> Extracted material
※ ※ ※

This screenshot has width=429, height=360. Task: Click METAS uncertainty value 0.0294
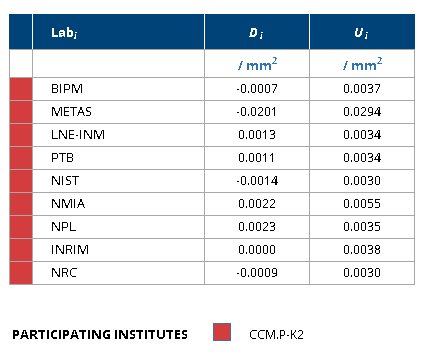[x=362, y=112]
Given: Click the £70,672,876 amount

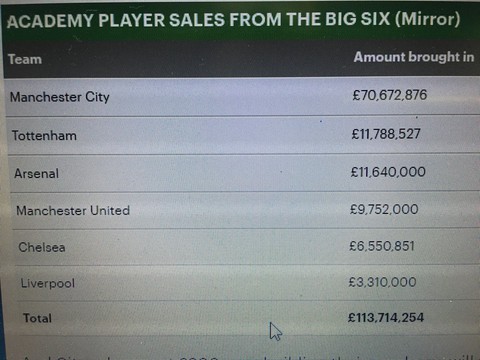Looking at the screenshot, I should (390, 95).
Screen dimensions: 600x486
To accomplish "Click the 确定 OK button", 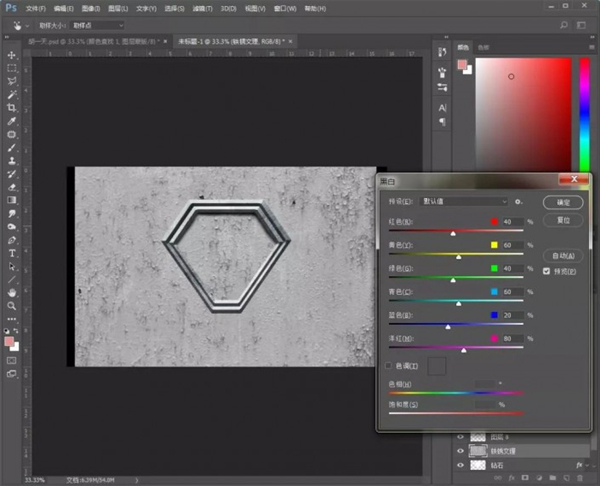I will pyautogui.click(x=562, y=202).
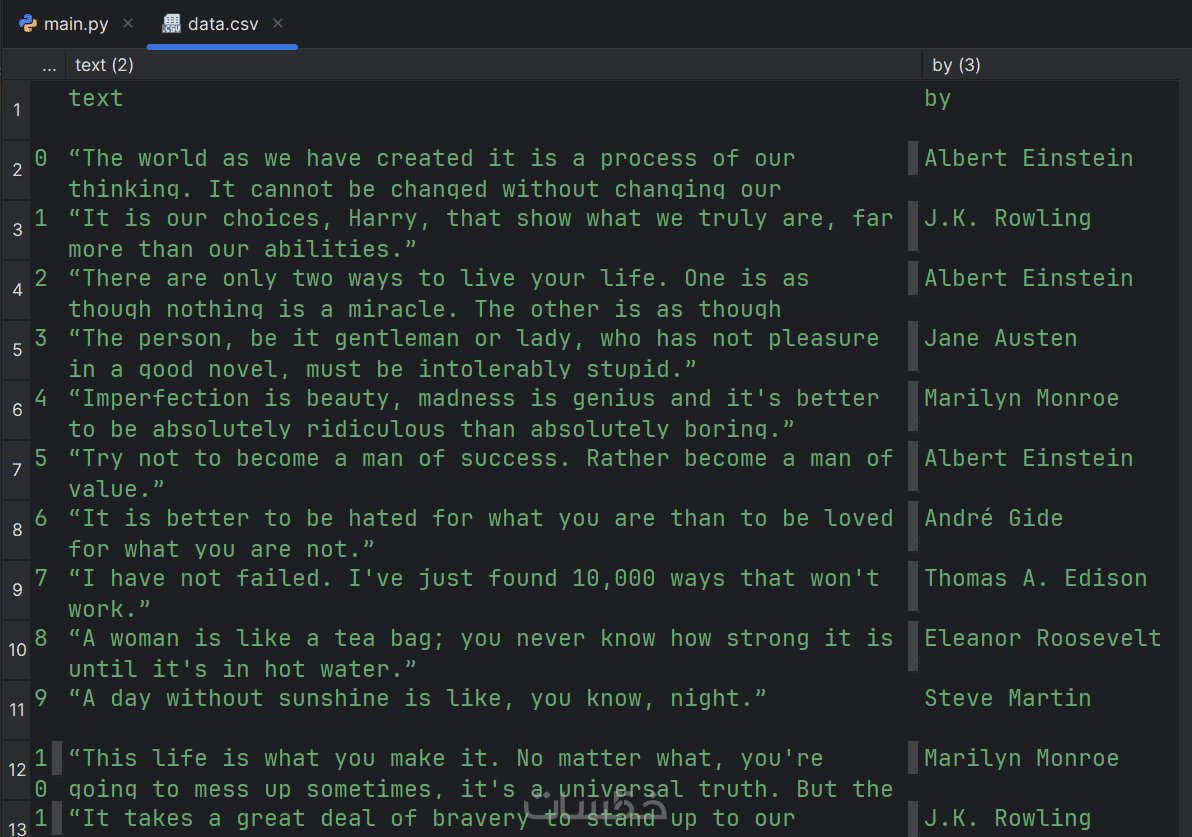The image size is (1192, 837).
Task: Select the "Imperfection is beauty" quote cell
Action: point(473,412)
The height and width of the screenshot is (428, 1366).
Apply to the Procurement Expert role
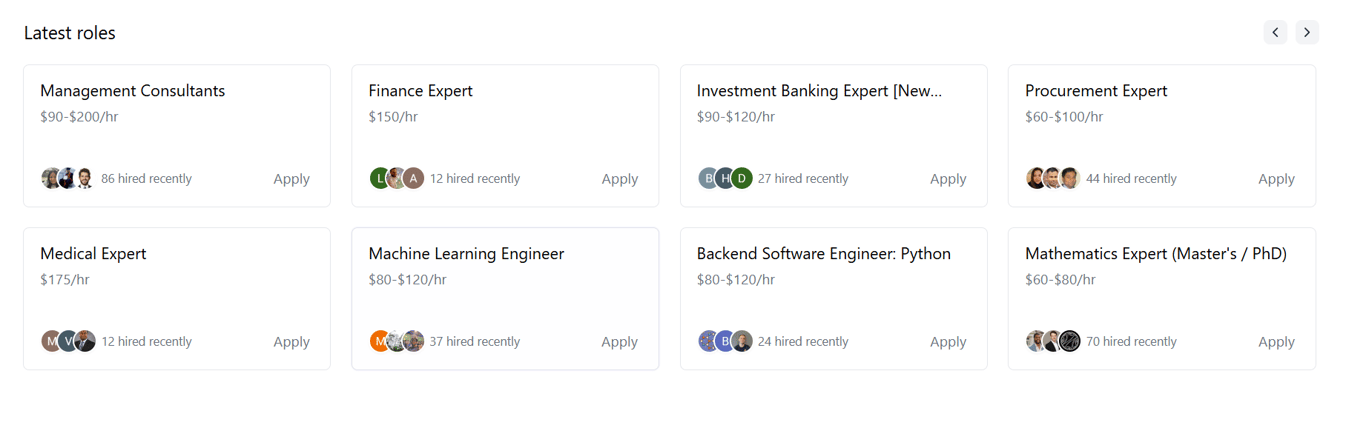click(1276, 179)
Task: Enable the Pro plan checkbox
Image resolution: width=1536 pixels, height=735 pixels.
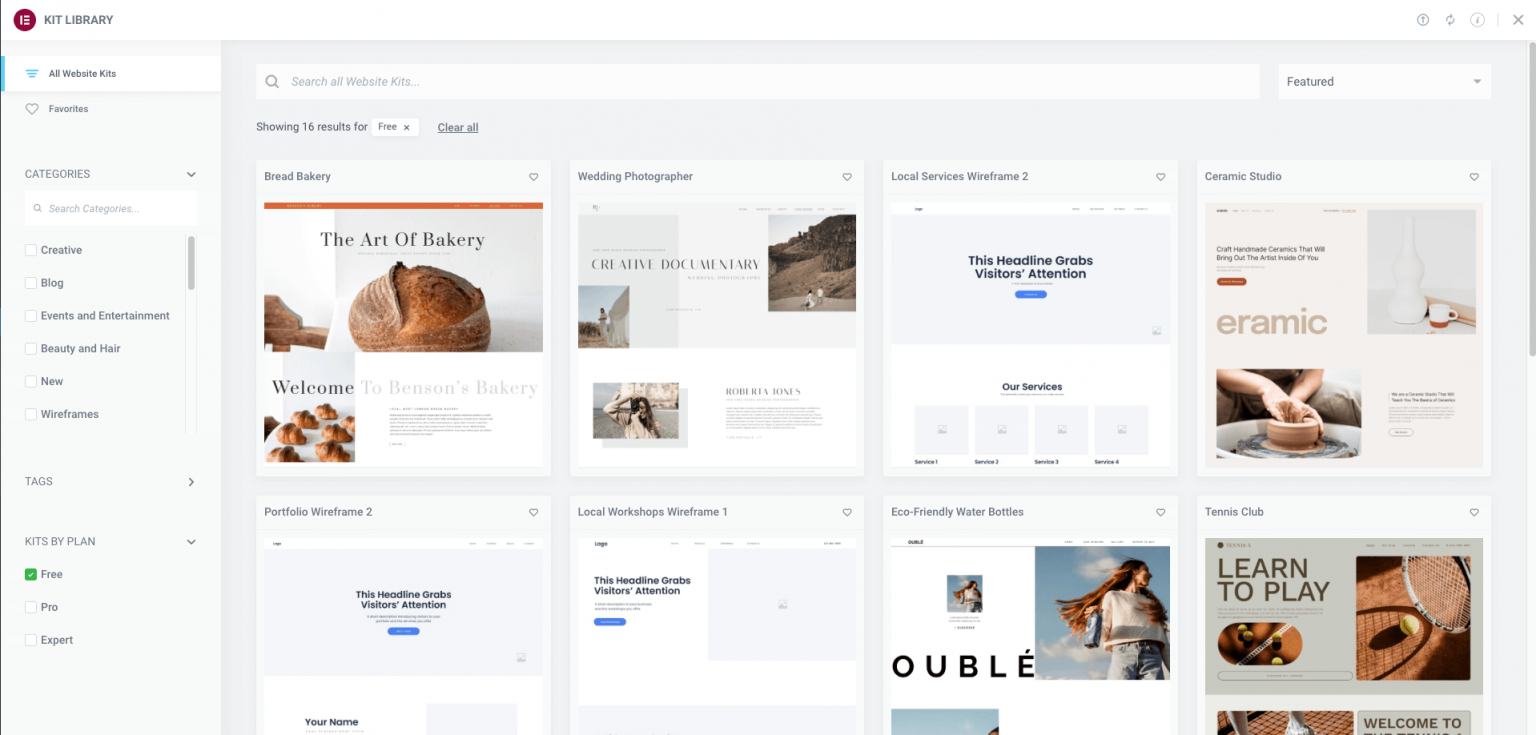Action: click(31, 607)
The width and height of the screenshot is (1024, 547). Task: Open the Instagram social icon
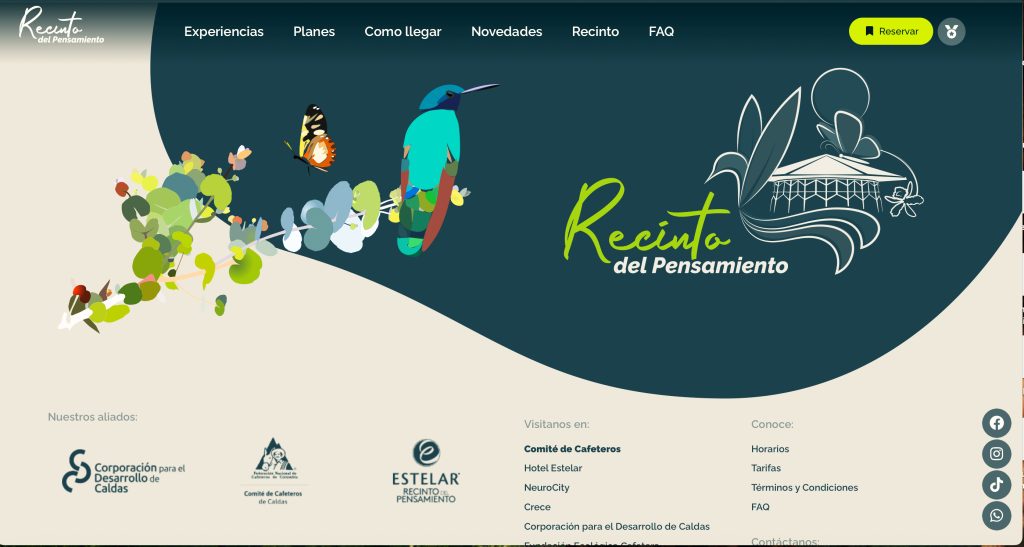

※ ※ ※

> Problem statement
Please restate word for word the lines above, starting with the line that holds "Task: Enable the Pro plan checkbox" and ending with the final line of the records, while leaving out pictures.

> Response area
Task: Enable the Pro plan checkbox
Image resolution: width=1536 pixels, height=735 pixels.
Action: click(31, 607)
The width and height of the screenshot is (1024, 547). Task: Open the Instagram social icon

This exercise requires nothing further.